NEW YORK - A federal judge is scheduled to sentence Springfield gangster-turned-informant Anthony J. Arillotta March 20 in connection with the 2003 murders of rival Adolfo "Big Al" Bruno and a police informant, according to court records filed in a Manhattan courthouse.

Arillotta is the last and highest-profile defendant in the long-running case, which captured the public's attention in Western Massachusetts and ultimately served to virtually erase the ranking mobsters from the local landscape.

Testifying against his former cohorts in two trials in New York in 2011 and 2012, Arillotta delivered unflinching testimony about Mafia life and murder plots, including against Bruno, the longtime head of the Genovese crime family in Greater Springfield and northern Connecticut.

Arillotta told two juries he and a group of young upstarts convinced New York bosses to approve Bruno's murder, then paid Frankie A. Roche, formerly of Westfield, $10,000 to gun Bruno down "cowboy style" on Nov. 23, 2003.

He also said he and his onetime enforcers, Fotios "Freddy" and Ty Geas, formerly of West Springfield, shook down business owners for tens of thousands of dollars monthly and shot and bludgeoned to death low-level associate Gary Westerman three weeks before Bruno's death because they learned he was a police informant.

The Geas brothers are serving life sentences, as is former New York Genovese acting boss Arthur "Artie" Nigro, whom Arillotta testified green-lighted Bruno's murder.
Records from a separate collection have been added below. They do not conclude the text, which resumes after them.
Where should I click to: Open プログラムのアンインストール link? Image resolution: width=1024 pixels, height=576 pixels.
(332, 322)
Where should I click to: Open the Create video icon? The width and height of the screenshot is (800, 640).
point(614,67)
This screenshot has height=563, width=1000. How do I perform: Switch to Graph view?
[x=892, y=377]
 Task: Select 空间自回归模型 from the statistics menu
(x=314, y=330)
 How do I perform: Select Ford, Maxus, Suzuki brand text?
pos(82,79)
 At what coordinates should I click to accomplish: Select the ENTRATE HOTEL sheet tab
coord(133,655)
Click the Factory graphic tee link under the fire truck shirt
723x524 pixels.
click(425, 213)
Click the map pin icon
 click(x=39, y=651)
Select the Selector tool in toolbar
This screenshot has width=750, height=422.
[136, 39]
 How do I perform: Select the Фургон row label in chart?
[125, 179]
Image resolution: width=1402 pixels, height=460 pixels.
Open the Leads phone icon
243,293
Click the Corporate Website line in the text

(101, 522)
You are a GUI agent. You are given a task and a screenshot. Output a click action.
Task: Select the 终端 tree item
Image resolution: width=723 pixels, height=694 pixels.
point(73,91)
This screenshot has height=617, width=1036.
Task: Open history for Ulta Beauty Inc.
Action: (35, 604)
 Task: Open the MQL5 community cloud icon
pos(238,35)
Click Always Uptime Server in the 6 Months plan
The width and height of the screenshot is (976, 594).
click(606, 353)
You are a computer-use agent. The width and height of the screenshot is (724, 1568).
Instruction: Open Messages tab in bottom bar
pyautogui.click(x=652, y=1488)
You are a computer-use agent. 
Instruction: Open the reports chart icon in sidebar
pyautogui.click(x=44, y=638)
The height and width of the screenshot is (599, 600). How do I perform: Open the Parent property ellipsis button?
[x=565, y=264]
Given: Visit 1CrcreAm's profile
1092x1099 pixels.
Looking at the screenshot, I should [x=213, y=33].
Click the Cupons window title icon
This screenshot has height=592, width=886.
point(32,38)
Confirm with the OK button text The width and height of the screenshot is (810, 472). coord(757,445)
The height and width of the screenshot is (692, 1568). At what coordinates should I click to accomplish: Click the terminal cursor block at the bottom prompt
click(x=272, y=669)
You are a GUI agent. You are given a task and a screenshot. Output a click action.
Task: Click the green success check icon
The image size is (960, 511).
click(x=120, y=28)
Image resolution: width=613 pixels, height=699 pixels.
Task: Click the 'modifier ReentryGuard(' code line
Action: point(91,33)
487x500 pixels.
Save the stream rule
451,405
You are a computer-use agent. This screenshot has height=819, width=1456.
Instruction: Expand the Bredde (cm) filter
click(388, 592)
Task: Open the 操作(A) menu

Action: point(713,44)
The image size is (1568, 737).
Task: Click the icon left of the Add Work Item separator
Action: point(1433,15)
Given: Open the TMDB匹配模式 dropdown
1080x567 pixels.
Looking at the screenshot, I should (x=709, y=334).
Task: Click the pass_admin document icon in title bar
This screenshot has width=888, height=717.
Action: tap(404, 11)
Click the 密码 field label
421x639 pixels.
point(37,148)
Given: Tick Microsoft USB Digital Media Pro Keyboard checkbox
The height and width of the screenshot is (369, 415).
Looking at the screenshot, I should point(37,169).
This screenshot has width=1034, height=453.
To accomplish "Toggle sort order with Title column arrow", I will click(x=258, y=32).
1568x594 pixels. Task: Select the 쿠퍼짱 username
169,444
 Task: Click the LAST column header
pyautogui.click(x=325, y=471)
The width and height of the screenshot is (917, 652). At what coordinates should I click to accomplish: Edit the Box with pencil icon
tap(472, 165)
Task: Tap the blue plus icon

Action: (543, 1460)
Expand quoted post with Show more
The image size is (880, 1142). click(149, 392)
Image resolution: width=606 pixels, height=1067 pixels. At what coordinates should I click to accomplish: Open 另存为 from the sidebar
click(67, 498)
That trio was convicted in 2011. Arillotta testified in a separate trial against Longmeadow loan shark Emilio Fusco, whom he implicated in the Bruno and Westerman plots.

Fusco was acquitted of murder but convicted of racketeering and sentenced to 25 years in prison.

In addition, Arillotta testified he and the Geases shot New York union boss Frank Dadabo several times in 2003 at Nigro's behest, although Dadabo lived.

"(Nigro) said we had to get better at head shots," Arillotta told jurors in 2011.

So far, informants Roche, Felix Tranghese, of East Longmeadow, and John Bologna, of New York, have received prison sentences of 14 years, four years and eight years, respectively.

It is unknown what Arillotta's prospective sentencing range will be.